Facebook Credits are a virtual currency usable on and through Facebook. First rolled out in late 2009, Facebook credits are purchased with “real” currency. On July 1, 2011, Facebook Credits will become the mandatory currency for all Facebook developers.
The system of Facebook Credits
Facebook Credits are a payment system for use in games and programs built into Facebook. Everything from Farmville plants to Castle Wars medallions can be purchased using Facebook Credits. Currently, the exchange rate is 10-to-1 — 10 Facebook credits for each United States dollar. Facebook Credits can be purchased using PayPal, credit cards and mobile payment systems. Facebook Credits operate in several different currency standards.
Making Facebook Credits required
Today, Facebook announced that it would require all game developers to use Facebook Credits as of July 1. Game developers are still allowed to create and use their own in-game currency, but they can only be purchased with credits. Facebook claims that it is putting this system in place to remove the barrier for entry that setting up payment systems can create. Facebook takes a 30 percent cut of all Facebook Credits transactions. In 2010, just one developer – Zynga – paid $30 million to Facebook to fulfill this 30 percent tax. That leaves 70 percent of the Facebook Credits to be turned over to the game developer.

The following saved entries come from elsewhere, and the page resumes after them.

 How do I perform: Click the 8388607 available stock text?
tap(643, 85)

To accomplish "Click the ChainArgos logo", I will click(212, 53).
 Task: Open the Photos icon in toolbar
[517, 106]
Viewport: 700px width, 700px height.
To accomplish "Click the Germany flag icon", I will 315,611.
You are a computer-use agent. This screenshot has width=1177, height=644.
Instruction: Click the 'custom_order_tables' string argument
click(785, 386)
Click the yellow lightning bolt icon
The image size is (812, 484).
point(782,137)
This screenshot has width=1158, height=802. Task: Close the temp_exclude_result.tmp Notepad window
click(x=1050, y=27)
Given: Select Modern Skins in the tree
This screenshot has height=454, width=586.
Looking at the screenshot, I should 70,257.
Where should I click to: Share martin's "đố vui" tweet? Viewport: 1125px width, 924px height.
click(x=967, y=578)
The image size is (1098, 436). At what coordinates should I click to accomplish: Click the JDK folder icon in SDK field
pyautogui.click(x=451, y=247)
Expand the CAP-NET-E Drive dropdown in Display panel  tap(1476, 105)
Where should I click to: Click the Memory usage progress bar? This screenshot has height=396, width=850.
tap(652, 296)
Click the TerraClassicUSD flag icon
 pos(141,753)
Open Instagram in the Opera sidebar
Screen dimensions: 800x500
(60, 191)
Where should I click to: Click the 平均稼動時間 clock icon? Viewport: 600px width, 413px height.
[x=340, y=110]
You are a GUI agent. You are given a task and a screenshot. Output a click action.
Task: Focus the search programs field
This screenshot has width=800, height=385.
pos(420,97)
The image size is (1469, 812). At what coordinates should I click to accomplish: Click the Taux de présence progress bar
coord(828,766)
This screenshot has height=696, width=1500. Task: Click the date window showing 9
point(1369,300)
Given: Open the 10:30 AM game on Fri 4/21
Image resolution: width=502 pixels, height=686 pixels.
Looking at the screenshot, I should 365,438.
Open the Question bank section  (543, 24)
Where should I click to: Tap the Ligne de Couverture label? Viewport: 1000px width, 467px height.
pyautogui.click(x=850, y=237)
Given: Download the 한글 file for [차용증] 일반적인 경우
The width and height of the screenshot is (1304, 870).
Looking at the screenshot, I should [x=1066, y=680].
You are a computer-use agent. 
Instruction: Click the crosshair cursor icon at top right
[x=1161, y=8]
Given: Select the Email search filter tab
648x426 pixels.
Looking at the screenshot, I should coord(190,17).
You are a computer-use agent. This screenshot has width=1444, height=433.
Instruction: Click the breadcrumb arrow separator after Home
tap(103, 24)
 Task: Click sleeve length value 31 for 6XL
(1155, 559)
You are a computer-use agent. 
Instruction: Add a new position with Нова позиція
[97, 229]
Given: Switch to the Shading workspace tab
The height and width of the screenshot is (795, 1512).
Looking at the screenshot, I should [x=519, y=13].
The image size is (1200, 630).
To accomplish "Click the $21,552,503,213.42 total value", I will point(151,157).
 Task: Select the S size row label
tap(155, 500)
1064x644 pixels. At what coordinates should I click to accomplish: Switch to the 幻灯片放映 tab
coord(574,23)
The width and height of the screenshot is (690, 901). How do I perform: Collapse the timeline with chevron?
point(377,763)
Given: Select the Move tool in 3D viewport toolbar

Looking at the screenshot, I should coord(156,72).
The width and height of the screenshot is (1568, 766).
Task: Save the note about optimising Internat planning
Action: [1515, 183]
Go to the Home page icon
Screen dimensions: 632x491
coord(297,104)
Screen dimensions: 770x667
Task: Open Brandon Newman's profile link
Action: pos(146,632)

The future of micropayments
Facebook Credits, much like other online payment systems, are based on the idea of “micropayments” – small payments and purchases, usually less than $5. Facebook Credits means that the company stands to make millions, if not billions of dollars. Facebook has also stated that it hopes to expand the Credits system into a full-blown payment system, much like PayPal or the new Starbucks Card system. These secondary currency systems, however, are prone to failure. In 2008, online game Second Life encountered its own banking crisis that ended up costing users millions of dollars. Will Facebook Credits face the same fate? Only time will tell.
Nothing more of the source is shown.